[Stored entries]
↓↓↓

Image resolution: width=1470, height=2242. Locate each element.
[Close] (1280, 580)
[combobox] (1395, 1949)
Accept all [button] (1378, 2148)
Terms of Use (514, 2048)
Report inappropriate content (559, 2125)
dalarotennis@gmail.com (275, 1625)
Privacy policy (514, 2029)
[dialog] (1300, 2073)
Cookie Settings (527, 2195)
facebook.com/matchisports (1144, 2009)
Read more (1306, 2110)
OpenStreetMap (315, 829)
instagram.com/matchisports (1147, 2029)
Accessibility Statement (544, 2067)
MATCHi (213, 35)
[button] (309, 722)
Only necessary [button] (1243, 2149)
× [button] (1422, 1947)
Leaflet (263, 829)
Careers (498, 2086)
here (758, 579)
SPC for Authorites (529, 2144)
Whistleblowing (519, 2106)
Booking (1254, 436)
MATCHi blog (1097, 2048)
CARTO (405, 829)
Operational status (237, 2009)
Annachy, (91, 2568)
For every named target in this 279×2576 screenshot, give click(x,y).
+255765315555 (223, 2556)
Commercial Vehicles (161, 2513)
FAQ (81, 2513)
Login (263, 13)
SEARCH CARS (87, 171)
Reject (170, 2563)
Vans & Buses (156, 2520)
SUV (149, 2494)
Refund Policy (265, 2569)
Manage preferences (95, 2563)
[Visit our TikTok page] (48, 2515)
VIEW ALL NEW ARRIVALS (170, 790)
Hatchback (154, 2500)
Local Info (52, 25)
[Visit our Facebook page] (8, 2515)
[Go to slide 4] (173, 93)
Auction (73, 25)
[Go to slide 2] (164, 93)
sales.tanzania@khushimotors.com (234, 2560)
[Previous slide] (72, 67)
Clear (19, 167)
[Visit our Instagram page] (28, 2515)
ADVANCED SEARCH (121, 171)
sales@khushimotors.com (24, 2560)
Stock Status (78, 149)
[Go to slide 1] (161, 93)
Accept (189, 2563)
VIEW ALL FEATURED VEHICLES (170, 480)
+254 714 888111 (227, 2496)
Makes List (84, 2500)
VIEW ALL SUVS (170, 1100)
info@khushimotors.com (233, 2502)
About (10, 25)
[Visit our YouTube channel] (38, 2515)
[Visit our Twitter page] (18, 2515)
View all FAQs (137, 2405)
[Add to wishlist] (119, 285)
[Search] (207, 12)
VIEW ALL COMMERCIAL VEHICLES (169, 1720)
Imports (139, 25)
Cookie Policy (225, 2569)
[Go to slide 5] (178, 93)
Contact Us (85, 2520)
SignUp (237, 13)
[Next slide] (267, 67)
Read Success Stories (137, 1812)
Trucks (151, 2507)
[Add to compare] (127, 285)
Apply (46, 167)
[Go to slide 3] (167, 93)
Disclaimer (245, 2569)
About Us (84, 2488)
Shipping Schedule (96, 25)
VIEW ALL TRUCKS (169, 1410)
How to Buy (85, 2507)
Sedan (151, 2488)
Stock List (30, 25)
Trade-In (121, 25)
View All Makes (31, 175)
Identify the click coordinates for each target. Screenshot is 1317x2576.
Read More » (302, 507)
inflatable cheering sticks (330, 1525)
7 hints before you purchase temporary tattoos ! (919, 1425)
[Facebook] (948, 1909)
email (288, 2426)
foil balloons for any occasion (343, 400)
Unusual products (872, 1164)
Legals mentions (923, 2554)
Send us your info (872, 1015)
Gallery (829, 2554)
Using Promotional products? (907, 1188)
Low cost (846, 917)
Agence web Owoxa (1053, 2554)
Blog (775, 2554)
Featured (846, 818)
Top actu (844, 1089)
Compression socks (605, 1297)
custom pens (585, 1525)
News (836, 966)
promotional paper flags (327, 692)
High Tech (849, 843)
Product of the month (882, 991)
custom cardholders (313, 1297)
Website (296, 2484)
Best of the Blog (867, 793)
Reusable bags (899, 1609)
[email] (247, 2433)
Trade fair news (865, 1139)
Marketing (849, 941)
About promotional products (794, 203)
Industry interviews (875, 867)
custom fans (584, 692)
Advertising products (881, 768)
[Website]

↑↑↑

Problem to solve: The reply must hold exactly the lines from the one containing "Sedan (151, 2488)" to the last line of the entries, and nothing more.

Worked solution:
Sedan (151, 2488)
Stock List (30, 25)
Trade-In (121, 25)
View All Makes (31, 175)
Identify the click coordinates for each target. Screenshot is 1317x2576.
Read More » (302, 507)
inflatable cheering sticks (330, 1525)
7 hints before you purchase temporary tattoos ! (919, 1425)
[Facebook] (948, 1909)
email (288, 2426)
foil balloons for any occasion (343, 400)
Unusual products (872, 1164)
Legals mentions (923, 2554)
Send us your info (872, 1015)
Gallery (829, 2554)
Using Promotional products? (907, 1188)
Low cost (846, 917)
Agence web Owoxa (1053, 2554)
Blog (775, 2554)
Featured (846, 818)
Top actu (844, 1089)
Compression socks (605, 1297)
custom pens (585, 1525)
News (836, 966)
promotional paper flags (327, 692)
High Tech (849, 843)
Product of the month (882, 991)
custom cardholders (313, 1297)
Website (296, 2484)
Best of the Blog (867, 793)
Reusable bags (899, 1609)
[email] (247, 2433)
Trade fair news (865, 1139)
Marketing (849, 941)
About promotional products (794, 203)
Industry interviews (875, 867)
custom fans (584, 692)
Advertising products (881, 768)
[Website]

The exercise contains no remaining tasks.